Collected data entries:

········

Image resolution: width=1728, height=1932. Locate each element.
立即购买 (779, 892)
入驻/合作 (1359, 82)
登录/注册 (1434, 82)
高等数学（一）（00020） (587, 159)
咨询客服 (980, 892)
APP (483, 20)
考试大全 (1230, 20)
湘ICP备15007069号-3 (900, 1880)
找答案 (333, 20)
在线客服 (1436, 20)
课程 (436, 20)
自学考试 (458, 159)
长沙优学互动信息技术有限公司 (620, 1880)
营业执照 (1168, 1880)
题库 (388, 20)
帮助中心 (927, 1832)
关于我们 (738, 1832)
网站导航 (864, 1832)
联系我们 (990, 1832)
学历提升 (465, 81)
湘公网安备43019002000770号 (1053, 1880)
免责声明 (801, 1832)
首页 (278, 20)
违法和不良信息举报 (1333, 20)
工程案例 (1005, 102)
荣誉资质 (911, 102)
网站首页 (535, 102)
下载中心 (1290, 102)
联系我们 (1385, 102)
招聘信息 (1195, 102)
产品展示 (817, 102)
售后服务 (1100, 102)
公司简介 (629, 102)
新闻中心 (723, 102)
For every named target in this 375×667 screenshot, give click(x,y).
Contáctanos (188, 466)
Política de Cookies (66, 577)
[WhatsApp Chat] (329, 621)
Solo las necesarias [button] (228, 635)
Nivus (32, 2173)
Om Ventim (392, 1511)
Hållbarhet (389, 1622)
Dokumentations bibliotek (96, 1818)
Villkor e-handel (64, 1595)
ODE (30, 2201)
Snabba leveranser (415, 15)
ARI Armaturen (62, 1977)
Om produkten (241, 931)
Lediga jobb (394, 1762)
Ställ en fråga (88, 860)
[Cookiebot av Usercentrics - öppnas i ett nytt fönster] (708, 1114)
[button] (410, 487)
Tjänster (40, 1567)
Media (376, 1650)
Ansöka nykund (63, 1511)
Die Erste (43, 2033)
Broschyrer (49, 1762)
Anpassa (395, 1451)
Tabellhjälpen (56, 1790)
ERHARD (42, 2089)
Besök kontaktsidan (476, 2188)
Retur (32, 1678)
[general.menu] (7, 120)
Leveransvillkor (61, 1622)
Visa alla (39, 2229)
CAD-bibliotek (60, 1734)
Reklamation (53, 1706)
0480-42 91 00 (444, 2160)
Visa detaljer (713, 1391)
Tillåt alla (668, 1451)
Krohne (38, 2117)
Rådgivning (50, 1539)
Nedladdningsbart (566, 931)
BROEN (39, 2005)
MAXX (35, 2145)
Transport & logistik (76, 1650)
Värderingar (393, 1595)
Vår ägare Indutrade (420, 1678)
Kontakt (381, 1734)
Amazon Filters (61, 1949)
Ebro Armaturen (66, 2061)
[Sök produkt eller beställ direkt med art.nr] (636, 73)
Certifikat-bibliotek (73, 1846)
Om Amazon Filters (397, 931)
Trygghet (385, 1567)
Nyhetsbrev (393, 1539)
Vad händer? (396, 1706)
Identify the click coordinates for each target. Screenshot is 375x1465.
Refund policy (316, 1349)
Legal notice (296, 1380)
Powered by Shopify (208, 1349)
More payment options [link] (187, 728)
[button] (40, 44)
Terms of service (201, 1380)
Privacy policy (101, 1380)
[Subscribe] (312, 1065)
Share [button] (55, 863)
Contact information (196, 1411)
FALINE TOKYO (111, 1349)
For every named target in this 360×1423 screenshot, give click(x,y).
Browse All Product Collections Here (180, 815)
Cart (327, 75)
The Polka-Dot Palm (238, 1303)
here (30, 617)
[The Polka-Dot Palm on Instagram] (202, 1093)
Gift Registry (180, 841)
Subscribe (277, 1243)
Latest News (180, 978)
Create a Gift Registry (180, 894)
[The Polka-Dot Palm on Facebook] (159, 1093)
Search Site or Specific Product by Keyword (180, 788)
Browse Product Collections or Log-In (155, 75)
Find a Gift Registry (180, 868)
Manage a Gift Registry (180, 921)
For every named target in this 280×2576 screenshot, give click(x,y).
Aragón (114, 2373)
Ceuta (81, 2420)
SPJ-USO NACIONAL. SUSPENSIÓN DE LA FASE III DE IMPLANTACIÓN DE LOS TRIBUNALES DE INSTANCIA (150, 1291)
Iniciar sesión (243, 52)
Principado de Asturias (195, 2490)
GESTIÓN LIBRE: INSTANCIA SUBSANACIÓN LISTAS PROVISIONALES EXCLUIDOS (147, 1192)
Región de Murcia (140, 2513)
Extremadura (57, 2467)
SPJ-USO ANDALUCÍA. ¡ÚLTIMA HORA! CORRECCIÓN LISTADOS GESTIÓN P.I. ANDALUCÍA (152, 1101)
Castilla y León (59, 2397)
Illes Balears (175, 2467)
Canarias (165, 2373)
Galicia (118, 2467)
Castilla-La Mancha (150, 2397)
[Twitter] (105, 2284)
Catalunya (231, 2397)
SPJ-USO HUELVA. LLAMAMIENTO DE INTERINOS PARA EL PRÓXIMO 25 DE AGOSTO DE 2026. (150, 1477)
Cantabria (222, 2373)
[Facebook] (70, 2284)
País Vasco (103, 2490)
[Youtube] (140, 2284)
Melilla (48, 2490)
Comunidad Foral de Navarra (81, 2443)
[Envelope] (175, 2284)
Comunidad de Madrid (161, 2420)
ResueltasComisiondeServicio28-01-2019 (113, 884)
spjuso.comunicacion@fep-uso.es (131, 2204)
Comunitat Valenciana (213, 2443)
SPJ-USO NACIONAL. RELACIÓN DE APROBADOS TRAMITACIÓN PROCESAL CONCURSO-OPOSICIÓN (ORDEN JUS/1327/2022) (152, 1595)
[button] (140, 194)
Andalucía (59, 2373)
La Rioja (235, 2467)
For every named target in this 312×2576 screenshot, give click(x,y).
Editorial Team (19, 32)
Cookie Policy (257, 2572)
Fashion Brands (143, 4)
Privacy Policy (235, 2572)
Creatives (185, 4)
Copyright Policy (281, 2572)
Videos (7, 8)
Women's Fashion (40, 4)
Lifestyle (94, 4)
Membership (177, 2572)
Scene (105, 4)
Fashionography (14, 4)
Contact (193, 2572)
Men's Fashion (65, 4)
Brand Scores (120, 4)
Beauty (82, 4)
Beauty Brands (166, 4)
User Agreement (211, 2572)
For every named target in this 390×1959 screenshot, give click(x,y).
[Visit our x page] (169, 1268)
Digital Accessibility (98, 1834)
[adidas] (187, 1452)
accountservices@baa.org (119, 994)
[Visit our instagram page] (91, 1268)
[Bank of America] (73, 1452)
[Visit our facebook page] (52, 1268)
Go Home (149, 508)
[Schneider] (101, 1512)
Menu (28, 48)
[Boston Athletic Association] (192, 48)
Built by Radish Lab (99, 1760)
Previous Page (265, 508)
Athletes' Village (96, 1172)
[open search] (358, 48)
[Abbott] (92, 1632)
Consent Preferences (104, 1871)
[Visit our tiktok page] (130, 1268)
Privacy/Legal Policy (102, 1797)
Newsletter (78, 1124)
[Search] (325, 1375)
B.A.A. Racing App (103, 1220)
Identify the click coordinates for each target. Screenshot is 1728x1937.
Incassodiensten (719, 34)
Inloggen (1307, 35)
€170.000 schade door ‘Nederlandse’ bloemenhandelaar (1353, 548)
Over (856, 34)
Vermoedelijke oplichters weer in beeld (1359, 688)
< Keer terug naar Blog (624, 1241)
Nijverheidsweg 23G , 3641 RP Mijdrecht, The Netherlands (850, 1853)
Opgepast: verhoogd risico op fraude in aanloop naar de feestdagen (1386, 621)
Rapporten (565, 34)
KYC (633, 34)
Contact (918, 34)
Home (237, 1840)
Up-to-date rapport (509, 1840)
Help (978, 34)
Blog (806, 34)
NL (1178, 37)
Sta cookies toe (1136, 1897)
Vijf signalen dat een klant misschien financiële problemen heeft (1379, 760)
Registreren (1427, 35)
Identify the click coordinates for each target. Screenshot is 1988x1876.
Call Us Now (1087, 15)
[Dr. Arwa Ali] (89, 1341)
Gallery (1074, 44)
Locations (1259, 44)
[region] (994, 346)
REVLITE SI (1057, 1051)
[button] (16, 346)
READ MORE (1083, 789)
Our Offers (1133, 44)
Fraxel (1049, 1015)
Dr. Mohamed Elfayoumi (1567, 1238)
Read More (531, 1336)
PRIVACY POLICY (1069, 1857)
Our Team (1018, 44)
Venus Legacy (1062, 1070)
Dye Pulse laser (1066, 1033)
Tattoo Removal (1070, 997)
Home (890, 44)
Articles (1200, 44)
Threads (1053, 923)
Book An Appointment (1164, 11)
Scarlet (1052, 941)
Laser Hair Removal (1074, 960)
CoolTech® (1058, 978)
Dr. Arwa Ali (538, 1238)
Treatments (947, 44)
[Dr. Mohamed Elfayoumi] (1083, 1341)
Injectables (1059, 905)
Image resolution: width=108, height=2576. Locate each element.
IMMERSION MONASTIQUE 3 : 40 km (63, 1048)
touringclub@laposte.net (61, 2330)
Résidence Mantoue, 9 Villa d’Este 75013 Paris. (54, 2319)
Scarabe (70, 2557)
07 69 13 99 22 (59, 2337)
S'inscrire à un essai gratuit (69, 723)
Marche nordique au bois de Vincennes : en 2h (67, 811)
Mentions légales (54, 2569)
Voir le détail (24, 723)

········

- _What you should do_:
The line containing "touringclub@laposte.net (61, 2330)" marks where to begin; copy it and every later line exactly, through the end of the data.

- _Exercise output_:
touringclub@laposte.net (61, 2330)
Résidence Mantoue, 9 Villa d’Este 75013 Paris. (54, 2319)
Scarabe (70, 2557)
07 69 13 99 22 (59, 2337)
S'inscrire à un essai gratuit (69, 723)
Marche nordique au bois de Vincennes : en 2h (67, 811)
Mentions légales (54, 2569)
Voir le détail (24, 723)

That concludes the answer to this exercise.